(Data on locating visible targets)
____
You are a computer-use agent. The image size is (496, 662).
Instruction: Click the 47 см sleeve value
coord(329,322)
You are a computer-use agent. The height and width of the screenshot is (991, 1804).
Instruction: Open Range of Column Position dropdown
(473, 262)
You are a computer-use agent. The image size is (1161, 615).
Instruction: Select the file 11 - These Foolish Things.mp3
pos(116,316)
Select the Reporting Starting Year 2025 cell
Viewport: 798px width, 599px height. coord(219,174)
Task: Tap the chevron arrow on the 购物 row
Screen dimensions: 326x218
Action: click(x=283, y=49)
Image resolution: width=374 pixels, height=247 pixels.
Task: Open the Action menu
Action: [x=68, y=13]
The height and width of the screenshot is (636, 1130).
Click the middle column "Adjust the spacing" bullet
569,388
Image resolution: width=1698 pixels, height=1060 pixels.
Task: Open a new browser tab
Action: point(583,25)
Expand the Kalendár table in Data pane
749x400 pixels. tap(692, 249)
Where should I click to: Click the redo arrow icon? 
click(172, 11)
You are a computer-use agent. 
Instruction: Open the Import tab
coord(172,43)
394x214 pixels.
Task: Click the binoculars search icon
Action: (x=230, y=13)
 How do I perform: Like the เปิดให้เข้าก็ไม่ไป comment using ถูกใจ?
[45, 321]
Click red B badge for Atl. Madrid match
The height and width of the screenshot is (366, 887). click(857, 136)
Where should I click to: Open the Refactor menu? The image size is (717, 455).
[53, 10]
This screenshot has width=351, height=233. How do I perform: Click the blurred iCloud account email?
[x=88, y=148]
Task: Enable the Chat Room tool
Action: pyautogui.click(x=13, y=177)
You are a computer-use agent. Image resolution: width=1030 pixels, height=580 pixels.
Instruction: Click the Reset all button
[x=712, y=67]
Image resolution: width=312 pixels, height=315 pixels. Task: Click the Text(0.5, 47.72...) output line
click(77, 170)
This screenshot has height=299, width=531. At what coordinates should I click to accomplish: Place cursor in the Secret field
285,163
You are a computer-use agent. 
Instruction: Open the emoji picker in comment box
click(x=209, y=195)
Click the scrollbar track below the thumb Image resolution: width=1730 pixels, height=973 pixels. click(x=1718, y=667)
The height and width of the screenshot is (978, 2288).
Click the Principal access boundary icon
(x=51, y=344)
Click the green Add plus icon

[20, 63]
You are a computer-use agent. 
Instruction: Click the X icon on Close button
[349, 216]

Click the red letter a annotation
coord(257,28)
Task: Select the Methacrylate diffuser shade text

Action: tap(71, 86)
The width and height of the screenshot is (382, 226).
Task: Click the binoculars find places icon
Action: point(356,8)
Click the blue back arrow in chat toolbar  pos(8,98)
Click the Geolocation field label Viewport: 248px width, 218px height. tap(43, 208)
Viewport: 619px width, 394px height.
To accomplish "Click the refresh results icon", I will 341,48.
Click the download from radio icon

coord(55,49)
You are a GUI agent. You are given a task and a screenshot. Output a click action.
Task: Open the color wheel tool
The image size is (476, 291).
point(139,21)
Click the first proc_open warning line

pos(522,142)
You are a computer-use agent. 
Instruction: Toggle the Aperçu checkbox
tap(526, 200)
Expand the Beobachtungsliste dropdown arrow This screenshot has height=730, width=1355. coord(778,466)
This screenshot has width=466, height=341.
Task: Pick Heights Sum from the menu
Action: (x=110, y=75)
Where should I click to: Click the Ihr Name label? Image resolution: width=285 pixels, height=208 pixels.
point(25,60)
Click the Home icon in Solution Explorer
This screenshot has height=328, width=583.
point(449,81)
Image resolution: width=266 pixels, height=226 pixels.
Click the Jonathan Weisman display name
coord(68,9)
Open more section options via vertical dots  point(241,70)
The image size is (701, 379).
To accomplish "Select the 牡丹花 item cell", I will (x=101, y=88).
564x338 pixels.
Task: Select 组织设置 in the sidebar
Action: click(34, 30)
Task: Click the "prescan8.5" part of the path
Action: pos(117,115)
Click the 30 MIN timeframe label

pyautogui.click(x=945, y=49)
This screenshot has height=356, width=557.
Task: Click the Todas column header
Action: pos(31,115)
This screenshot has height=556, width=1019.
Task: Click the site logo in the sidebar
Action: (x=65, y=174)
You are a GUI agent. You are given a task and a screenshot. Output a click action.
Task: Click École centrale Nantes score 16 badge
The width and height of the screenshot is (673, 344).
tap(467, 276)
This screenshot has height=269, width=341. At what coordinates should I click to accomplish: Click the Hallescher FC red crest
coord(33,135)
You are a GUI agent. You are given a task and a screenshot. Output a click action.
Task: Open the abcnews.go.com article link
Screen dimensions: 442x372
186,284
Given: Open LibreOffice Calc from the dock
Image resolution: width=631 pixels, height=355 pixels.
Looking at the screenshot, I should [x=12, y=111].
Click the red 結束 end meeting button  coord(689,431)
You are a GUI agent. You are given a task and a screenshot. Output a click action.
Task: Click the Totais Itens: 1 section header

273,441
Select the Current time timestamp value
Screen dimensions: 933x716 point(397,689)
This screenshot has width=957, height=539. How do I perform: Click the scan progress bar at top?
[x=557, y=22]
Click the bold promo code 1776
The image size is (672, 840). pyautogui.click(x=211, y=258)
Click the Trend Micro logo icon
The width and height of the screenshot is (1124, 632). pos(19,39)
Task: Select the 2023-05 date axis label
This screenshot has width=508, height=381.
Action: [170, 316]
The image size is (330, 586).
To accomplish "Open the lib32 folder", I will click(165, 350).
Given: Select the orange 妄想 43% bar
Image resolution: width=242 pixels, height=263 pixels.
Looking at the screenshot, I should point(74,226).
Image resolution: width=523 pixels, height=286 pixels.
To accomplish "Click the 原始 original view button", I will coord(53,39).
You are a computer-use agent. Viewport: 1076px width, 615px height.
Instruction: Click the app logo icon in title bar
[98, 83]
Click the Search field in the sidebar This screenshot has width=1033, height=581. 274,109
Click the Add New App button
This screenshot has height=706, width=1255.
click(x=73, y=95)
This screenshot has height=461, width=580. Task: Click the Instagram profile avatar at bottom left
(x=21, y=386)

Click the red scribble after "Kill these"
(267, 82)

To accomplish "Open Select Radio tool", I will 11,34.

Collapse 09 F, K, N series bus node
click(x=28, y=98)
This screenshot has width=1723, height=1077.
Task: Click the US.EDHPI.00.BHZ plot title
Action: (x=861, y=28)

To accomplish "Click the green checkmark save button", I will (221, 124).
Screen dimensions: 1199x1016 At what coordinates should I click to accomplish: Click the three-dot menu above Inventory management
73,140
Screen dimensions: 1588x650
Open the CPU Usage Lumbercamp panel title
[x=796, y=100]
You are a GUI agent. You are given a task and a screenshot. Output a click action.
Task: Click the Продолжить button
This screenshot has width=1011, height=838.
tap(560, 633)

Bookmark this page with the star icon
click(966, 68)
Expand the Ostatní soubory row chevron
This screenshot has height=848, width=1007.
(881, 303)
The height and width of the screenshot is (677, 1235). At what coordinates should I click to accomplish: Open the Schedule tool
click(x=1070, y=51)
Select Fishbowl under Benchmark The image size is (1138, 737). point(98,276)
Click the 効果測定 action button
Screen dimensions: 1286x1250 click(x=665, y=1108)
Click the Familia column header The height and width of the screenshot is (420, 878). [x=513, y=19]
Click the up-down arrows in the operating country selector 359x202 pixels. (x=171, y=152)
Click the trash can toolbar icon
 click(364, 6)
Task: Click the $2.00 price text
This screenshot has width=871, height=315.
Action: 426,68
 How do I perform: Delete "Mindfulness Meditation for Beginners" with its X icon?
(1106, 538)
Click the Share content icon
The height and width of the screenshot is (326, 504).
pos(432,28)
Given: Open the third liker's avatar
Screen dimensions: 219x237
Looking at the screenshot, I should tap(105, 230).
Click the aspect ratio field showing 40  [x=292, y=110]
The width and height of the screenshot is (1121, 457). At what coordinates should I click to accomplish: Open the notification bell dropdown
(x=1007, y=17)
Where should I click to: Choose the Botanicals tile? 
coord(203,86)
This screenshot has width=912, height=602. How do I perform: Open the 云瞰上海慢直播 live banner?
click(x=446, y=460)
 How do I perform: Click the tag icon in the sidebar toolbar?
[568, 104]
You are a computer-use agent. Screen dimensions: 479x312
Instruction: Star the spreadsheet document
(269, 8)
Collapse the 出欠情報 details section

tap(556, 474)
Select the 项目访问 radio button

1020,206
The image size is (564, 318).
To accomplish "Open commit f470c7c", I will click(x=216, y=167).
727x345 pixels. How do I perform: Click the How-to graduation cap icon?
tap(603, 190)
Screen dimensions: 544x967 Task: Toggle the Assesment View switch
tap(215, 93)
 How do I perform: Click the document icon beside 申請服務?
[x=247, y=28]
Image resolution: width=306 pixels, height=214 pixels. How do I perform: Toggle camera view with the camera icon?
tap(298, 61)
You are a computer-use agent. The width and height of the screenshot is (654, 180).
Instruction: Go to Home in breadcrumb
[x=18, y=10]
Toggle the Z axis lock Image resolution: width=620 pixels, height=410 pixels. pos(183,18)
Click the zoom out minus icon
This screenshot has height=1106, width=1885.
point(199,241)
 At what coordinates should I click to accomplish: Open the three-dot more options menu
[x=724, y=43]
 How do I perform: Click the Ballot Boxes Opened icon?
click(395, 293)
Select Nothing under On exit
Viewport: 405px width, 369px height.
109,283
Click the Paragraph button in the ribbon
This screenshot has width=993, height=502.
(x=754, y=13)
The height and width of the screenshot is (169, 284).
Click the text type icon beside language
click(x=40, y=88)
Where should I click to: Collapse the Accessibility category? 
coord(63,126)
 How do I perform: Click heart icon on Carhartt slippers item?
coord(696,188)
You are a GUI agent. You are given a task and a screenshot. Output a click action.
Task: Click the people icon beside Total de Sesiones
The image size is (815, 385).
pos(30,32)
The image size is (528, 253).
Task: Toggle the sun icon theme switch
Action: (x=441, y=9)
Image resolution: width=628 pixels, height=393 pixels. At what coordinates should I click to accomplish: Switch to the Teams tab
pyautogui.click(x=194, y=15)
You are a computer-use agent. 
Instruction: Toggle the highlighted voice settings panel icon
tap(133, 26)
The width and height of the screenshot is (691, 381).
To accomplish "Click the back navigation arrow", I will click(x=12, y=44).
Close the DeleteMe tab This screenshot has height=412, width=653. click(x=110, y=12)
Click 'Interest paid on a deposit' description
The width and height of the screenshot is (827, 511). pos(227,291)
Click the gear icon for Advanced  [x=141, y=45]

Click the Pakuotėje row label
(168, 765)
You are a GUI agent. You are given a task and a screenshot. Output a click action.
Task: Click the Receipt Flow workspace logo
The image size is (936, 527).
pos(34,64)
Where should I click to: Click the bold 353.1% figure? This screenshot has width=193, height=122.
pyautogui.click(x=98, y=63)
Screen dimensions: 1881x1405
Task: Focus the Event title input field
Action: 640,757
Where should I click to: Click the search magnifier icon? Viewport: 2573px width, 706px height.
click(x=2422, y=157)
____
Instruction: Rewrite the rows above as a numbered list, starting with the first line and going on through the line with "Viewport: 798px width, 599px", and skip any blank lines.

Exercise answer:
1. You are a computer-use agent. The image size is (496, 662).
2. Instruction: Click the 47 см sleeve value
3. coord(329,322)
4. You are a computer-use agent. The height and width of the screenshot is (991, 1804).
5. Instruction: Open Range of Column Position dropdown
6. (473, 262)
7. You are a computer-use agent. The image size is (1161, 615).
8. Instruction: Select the file 11 - These Foolish Things.mp3
9. pos(116,316)
10. Select the Reporting Starting Year 2025 cell
11. Viewport: 798px width, 599px height. coord(219,174)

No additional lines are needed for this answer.